Dataset entries:
--- START ---
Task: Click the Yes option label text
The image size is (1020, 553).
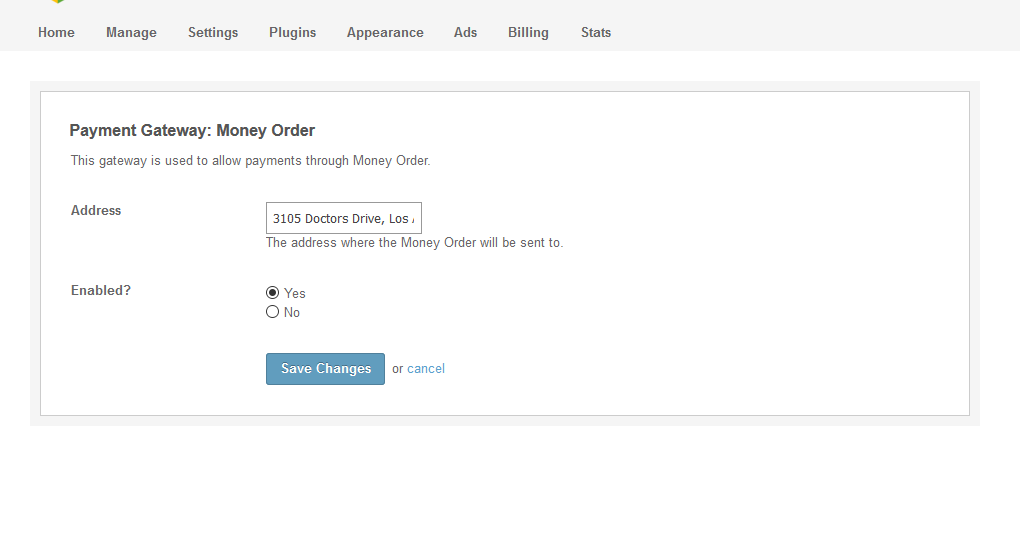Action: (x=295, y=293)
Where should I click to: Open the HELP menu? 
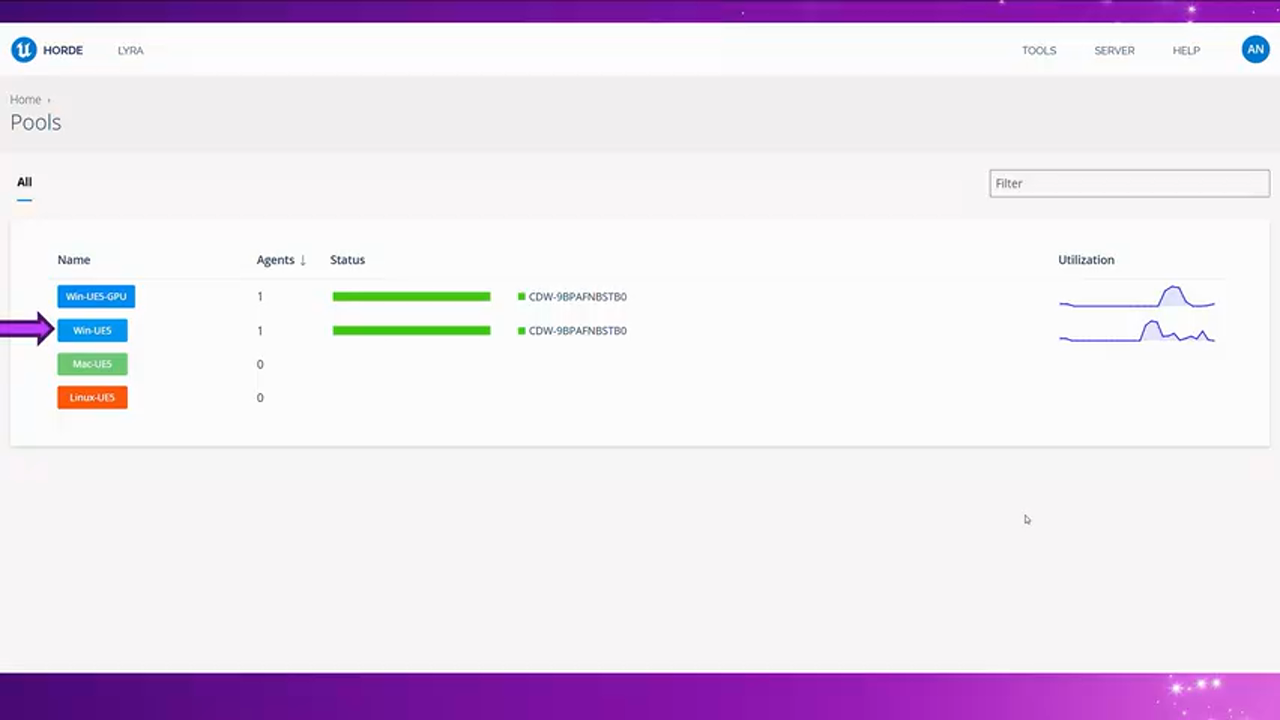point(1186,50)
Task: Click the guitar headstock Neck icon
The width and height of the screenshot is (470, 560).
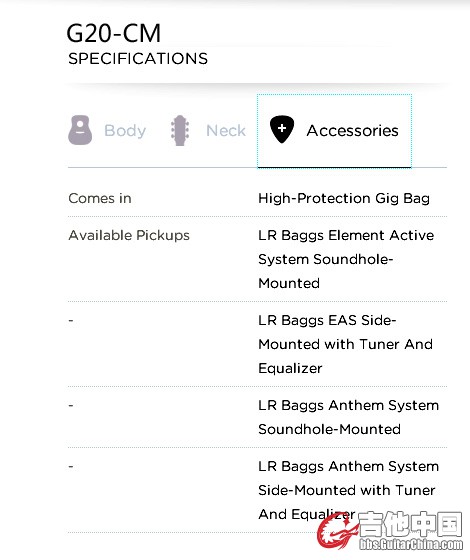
--- END ---
Task item: With the pictures removed, please retype each record exactly.

Task result:
Task: Click the Yes option label text
The image size is (1020, 553).
Action: (x=295, y=293)
Where should I click to: Open the HELP menu? 
point(1186,50)
Task: Click the guitar headstock Neck icon
The width and height of the screenshot is (470, 560).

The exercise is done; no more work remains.